**** СТАТЬЯ ****
На рубеже XIX–XX вв. через Вологодскую ссылку прошло не менее 10 тысяч политических заключенных[23], среди которых мусульмане составляли ничтожное меньшинство. В то же время среди ссыльных мусульман оказывались довольно именитые персоны. В марте 1908 г., в разгар борьбы с панисламизмом (1907–1910 гг.), из Казани в административном порядке были высланы имам Галимджан Баруди (Галимзян Галиев, 1857–1921)[24] вместе с братом Салихджаном Галиевым, а также имамом Габдуллой Апанаевым (1862–1919). Местом ссылки на два ближайших года им была определена Вологодская губерния. Проведя там четыре месяца, административно-ссыльные получили «послабление» в виде заграничного паспорта и разрешения уехать в длительное паломничество. В итоге, проехав через Вену и Будапешт, Г. Баруди оказался на Ближнем Востоке (Стамбул, Дамаск, Бейрут и Триполи), где провел остаток двухлетнего срока ссылки[25]. В Казань опальный имам смог вернуться в 1910 г., а полностью восстановить свою религиозную и педагогическую деятельность – лишь в 1912 г.[26]

Г. Баруди был чрезвычайно влиятельным и авторитетным казанским имамом, что позднее было подтверждено избранием его в 1917 г. первым муфтием реформированного ОМДС/ДУМЕС. Важно, что на протяжении почти всей своей жизни он вел дневники. До нас дошла и была обнародована в печати, а также включена в научный оборот лишь малая толика из возможного дневникового наследия Г. Баруди: в основном известны записи, датируемые 1920–1921 гг.[27] О периоде ссылки в опубликованных дневниках есть лишь несколько скупых фраз и пара абзацев, которые не передают всей полноты и остроты пережитого. Таким образом, под большим вопросом остается факт фиксации в сохранившихся частях дневников опыта четырехмесячной ссылки. Однако нет сомнений, что она оказала сильное влияние на мироощущение казанского имама-джадида и последующее его «поправение»: дипломатичный и осторожный Г. Баруди стал еще более осторожным как в своих высказываниях, так и поступках. Не случайно, что после приезда из ссылки в Казань и возвращения себе официального статуса (имам-хатып и мударрис) Г. Баруди проявляет себя как весьма умеренный и лояльный к властям политик, чем вызывает многочисленную критику и обвинения в отказе от позиции реформатора-джадида. В публичных своих выступлениях Г. Баруди выступает за умеренность притязаний мусульман, за сохранение лояльности и даже верноподданических настроений. Вся эта и последующая осторожность видного имама-джадида, безусловно, были следствием психологической травмы от пережитых репрессий и административной ссылки.

Таким образом, ни восьмимесячное заключение и восьмилетняя ссылка ишана З. Расулева, ни четырехмесячная ссылка Г. Баруди, случившаяся через 35 лет, не удостоились обстоятельного описания данного опыта и не стали предметом глубокой саморефлексии, несмотря на внушительный писательско-интеллектуальный опыт обоих персон. Очевидно, что и в текстах самого Г. Баруди, так и в современных новейших исследованиях его биографии, довольно подробных и обстоятельных, факт заключения и ссылки лишь обозначается бегло, пунктирно, без подробного описания или анализа[28].
****
**ПИСЬМЕННОЕ ЗАДАНИЕ 1:**
Выведите дословно строки записей, начиная со строки, где есть «Select Amazon Prime», и заканчивая строкой, где есть «will click(236, 126).».
**** ЗАПИСИ ****
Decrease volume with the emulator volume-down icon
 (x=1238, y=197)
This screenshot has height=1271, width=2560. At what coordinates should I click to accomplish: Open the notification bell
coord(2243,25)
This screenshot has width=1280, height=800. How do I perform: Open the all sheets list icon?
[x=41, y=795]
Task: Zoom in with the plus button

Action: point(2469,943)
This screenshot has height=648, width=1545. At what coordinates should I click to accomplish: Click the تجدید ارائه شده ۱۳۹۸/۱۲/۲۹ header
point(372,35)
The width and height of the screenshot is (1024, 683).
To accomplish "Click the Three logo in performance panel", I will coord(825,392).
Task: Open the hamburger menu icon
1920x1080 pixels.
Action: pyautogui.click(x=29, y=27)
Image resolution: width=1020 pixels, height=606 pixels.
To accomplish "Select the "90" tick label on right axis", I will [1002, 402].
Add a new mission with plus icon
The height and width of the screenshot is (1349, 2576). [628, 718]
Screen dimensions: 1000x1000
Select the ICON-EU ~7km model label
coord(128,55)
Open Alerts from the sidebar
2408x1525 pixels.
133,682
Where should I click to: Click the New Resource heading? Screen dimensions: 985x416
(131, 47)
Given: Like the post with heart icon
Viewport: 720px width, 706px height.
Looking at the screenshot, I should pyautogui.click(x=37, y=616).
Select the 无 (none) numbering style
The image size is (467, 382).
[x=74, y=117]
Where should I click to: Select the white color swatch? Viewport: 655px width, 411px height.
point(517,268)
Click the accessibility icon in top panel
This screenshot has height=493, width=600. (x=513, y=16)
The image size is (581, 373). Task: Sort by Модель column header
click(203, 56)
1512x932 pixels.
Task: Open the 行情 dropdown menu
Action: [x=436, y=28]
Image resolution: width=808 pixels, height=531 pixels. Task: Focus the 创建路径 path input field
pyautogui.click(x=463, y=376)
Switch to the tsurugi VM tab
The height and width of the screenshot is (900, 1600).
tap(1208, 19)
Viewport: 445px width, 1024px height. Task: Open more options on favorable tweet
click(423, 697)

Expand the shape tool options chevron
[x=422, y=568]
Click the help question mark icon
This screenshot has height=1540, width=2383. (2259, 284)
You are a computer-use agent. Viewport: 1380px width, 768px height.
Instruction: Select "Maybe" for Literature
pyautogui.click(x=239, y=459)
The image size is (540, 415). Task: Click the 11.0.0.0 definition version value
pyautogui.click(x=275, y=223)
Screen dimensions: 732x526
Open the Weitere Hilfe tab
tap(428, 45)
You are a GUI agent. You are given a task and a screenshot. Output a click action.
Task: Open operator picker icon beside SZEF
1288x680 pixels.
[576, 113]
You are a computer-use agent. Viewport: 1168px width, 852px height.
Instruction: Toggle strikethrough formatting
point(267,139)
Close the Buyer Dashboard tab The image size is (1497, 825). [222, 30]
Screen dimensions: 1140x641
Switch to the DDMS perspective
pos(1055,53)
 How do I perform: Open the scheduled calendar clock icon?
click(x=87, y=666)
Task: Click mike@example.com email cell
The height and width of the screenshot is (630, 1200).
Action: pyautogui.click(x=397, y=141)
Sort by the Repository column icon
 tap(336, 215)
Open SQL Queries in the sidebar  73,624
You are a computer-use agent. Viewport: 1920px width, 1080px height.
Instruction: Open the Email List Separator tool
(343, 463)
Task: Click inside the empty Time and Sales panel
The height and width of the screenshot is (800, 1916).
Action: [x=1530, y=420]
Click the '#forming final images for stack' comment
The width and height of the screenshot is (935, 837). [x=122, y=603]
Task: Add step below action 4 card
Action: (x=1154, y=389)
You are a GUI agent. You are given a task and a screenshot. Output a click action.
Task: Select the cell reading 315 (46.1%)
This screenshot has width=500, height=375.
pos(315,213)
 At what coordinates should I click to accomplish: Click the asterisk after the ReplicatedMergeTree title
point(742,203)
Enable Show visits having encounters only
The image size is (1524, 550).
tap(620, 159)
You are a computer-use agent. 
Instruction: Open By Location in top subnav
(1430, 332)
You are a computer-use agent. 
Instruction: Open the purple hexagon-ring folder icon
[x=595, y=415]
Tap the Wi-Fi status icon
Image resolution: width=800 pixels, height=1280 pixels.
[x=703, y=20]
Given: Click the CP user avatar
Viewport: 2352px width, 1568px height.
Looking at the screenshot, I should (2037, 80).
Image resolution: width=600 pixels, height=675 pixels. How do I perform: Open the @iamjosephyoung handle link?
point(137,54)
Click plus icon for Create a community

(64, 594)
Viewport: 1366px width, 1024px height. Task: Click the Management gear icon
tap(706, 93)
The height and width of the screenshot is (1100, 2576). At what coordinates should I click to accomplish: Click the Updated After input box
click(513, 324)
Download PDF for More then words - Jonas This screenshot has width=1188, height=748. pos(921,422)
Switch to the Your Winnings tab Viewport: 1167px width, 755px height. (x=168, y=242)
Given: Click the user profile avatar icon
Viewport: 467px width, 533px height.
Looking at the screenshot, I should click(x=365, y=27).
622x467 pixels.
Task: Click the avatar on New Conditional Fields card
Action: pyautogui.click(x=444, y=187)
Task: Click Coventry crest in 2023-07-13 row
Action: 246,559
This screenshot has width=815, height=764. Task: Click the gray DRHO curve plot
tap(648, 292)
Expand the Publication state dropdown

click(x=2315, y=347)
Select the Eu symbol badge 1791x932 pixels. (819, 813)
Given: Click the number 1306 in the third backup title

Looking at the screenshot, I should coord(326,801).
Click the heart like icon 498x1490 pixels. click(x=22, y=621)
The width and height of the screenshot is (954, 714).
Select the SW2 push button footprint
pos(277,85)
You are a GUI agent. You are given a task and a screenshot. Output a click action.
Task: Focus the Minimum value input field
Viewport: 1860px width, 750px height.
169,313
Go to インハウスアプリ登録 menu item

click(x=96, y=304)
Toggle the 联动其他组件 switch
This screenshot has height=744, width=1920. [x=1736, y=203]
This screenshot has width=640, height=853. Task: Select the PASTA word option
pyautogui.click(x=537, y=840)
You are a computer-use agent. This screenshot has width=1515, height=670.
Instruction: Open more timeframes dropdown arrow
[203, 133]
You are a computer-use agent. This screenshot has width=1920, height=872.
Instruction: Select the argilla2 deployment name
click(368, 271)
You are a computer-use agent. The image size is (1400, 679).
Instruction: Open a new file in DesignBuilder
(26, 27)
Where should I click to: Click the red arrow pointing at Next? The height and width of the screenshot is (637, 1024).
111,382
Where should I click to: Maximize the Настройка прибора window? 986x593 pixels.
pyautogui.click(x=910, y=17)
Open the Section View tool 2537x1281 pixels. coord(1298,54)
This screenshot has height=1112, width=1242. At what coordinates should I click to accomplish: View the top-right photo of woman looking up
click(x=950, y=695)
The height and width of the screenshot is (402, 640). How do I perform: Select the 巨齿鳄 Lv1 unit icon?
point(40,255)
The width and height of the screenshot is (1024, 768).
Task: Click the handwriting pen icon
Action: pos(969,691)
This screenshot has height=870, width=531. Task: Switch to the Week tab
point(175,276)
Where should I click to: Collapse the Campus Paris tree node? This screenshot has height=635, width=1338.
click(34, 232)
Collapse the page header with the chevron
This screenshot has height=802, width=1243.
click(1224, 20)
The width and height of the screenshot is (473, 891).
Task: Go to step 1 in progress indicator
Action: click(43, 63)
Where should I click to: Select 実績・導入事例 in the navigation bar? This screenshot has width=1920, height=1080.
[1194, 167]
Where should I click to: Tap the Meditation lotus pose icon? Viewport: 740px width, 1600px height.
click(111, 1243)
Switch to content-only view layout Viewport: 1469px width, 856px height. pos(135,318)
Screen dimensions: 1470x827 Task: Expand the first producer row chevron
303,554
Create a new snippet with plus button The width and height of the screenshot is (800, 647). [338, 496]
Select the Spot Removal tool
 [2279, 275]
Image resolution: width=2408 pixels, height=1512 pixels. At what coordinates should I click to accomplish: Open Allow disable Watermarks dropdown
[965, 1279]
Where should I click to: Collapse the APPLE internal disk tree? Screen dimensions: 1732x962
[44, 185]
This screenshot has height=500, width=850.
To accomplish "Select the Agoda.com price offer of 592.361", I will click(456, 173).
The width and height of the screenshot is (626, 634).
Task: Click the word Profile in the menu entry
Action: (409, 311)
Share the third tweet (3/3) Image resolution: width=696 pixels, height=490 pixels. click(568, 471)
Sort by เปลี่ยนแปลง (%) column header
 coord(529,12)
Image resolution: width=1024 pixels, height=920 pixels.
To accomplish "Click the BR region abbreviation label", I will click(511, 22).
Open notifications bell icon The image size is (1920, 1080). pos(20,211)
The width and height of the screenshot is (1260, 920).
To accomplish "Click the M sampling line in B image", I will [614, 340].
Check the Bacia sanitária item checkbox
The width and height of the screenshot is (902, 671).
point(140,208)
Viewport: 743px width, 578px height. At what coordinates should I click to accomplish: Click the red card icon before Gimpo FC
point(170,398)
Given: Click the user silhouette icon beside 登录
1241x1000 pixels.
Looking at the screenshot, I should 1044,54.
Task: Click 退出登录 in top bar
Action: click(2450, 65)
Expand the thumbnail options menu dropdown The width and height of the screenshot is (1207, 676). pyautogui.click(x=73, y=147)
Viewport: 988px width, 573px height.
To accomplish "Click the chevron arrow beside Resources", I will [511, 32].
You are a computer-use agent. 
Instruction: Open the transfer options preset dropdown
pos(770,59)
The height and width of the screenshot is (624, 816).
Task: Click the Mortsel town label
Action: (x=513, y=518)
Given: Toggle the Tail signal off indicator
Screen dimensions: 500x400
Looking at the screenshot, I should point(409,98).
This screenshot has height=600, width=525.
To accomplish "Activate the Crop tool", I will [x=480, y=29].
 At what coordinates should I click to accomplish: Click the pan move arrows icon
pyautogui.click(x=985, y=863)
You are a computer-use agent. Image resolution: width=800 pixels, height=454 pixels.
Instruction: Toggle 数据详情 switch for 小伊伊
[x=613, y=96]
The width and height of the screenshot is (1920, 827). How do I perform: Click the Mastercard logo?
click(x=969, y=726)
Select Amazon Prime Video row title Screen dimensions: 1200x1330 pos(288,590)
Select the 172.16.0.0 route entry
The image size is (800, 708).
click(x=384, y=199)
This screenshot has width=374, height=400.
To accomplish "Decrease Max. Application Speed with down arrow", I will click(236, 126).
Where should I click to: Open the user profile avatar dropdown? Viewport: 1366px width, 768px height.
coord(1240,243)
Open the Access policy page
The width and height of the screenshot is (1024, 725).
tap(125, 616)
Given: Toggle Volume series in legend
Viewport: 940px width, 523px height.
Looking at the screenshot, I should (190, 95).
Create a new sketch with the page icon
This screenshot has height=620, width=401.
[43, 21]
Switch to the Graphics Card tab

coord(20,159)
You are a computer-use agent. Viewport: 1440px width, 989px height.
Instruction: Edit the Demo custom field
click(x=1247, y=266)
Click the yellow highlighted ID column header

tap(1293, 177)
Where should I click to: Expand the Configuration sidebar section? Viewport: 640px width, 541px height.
****
**ПИСЬМЕННОЕ ЗАДАНИЕ 2:**
Назовите все зарубежные города, которые упоминаются в статье.

**ПРАВИЛЬНЫЙ ОТВЕТ 1:**
Select Amazon Prime Video row title Screen dimensions: 1200x1330 pos(288,590)
Select the 172.16.0.0 route entry
The image size is (800, 708).
click(x=384, y=199)
This screenshot has width=374, height=400.
To accomplish "Decrease Max. Application Speed with down arrow", I will click(236, 126).

**ПРАВИЛЬНЫЙ ОТВЕТ 2:**
Вена, Будапешт, Стамбул, Дамаск, Бейрут, Триполи.